If only things were that simple.
Think of it from a business perspective. Who gets the benefit?
In many, if not most cases, a family member is the one who is arranging care, signing the paperwork, and arranging for payment. In addition, it is a family member who may be receiving the major benefit from the care their relative is receiving. For example:
Client #1 – A couple in their early 80s. She’s had dementia for years. It’s been a while since she was able to do any housework or meal preparation and she recently has begun to have difficulty with personal care. She’s started wandering and is often confused about where she is or what time of day it is. Her husband is basically strong and healthy, but his health is declining due to the stress of caring for his wife. They start receiving home care for her. Who gets the benefit?

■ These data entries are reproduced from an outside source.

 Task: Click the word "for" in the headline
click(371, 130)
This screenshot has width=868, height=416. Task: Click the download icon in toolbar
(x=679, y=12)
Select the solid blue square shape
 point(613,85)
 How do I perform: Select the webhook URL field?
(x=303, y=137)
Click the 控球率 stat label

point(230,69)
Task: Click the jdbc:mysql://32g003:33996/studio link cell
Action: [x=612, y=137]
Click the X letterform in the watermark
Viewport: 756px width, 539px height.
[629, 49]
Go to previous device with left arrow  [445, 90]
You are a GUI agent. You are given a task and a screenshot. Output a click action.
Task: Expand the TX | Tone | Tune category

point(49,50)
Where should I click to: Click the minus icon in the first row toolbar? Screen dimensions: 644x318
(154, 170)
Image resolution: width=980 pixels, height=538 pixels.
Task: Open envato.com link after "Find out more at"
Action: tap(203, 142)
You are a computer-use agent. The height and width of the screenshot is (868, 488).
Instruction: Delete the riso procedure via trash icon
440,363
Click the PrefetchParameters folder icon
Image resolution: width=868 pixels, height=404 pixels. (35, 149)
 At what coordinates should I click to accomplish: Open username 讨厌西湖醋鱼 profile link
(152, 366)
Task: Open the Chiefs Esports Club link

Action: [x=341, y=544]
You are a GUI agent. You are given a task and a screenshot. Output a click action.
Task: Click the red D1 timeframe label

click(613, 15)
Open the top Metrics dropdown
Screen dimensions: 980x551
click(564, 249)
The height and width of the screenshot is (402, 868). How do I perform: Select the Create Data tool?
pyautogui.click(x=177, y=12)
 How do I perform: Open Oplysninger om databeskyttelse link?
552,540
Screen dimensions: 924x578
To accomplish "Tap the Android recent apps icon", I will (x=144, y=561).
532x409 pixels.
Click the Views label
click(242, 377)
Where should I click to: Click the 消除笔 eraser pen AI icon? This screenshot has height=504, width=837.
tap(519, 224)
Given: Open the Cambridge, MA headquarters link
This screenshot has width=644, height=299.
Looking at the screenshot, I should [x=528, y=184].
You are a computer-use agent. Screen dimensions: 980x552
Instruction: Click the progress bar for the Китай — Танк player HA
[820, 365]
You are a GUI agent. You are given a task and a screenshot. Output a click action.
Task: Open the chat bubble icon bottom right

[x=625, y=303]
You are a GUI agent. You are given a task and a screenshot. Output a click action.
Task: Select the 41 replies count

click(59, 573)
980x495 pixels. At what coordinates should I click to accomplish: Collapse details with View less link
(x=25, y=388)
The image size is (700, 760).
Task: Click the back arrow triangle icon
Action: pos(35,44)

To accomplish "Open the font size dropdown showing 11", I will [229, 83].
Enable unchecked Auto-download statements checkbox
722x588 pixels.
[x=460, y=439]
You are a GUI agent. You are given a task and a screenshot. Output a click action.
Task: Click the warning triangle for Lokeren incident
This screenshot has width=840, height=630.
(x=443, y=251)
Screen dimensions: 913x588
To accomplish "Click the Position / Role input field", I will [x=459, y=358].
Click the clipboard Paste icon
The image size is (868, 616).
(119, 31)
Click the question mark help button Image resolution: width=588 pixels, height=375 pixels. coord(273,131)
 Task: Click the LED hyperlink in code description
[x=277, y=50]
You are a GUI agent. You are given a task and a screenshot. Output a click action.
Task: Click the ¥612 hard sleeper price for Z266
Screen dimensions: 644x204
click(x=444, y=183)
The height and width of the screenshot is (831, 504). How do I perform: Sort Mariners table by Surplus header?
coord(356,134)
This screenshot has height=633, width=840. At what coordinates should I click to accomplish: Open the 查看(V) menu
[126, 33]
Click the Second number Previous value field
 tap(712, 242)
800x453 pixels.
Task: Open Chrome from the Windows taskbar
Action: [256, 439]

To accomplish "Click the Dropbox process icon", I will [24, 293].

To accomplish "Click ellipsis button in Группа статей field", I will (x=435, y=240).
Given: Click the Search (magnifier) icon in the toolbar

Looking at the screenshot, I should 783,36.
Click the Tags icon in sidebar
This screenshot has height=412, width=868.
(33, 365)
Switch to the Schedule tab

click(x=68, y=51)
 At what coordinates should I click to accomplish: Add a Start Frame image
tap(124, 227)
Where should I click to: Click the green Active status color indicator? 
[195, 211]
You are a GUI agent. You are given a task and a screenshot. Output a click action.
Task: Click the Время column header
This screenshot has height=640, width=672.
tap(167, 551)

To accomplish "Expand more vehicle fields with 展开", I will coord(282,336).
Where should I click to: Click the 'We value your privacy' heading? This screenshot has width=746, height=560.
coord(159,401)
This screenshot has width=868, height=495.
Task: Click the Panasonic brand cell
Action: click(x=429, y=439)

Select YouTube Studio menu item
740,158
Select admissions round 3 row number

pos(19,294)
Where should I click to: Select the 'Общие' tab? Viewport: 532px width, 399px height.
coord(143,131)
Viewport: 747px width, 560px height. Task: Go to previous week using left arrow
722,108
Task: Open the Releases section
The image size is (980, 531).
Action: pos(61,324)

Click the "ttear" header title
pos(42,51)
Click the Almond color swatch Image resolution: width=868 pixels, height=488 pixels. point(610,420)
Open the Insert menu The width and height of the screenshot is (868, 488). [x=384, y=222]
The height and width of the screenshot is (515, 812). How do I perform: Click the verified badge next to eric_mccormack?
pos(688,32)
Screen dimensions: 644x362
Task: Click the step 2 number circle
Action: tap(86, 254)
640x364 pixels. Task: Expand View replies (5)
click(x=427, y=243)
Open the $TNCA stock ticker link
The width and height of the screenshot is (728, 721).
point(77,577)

Client #2 – A man, also in his 80s, living alone in his house in North Seattle. His daughter lives in Olympia, a 1+ hour drive away, with her husband and two teenagers. She works full-time. Her father insists he’s basically fine but is becoming less and less able to care for himself. He loves it when his daughter comes to visit. When she does, she usually winds up doing housekeeping, preparing meals, and running errands. She also spends countless hours on the phone attending to matters related to his health and safety. He is unsteady on his feet and she worries about him falling. The reality is that she simply is unable to provide the help he needs now – and will increasingly need in the future. He eventually (and reluctantly) agrees to a caregiver who comes over 3 times per week. Who gets the benefit?
The benefit goes to the entire family. The client’s family is the client, just as much as is the direct client. Family members get a tremendous benefit from the caregiving their loved ones receive. As a result, the family deserves the same high level of customer service due to the direct client.
Sometimes it’s hard to get the family to recognize that home care is for them, too. As a loving and caring family, they put their focus on their elder or disabled relative, often to the detriment of their own health and well-being. But family members who recognize that the health of their loved one is dependent on keeping themselves healthy more often take steps to maintain balance in their own lives.
My 90-year-old father lives with his wife, who is 70, along with her 97-year-old mother. (How many other 90-year-old men do you know who live with their mother-in-law?) It would be impossible for her to maintain any aspect of her personal life without home care.
Home care is for the entire family, not just the person whose name is on the care plan.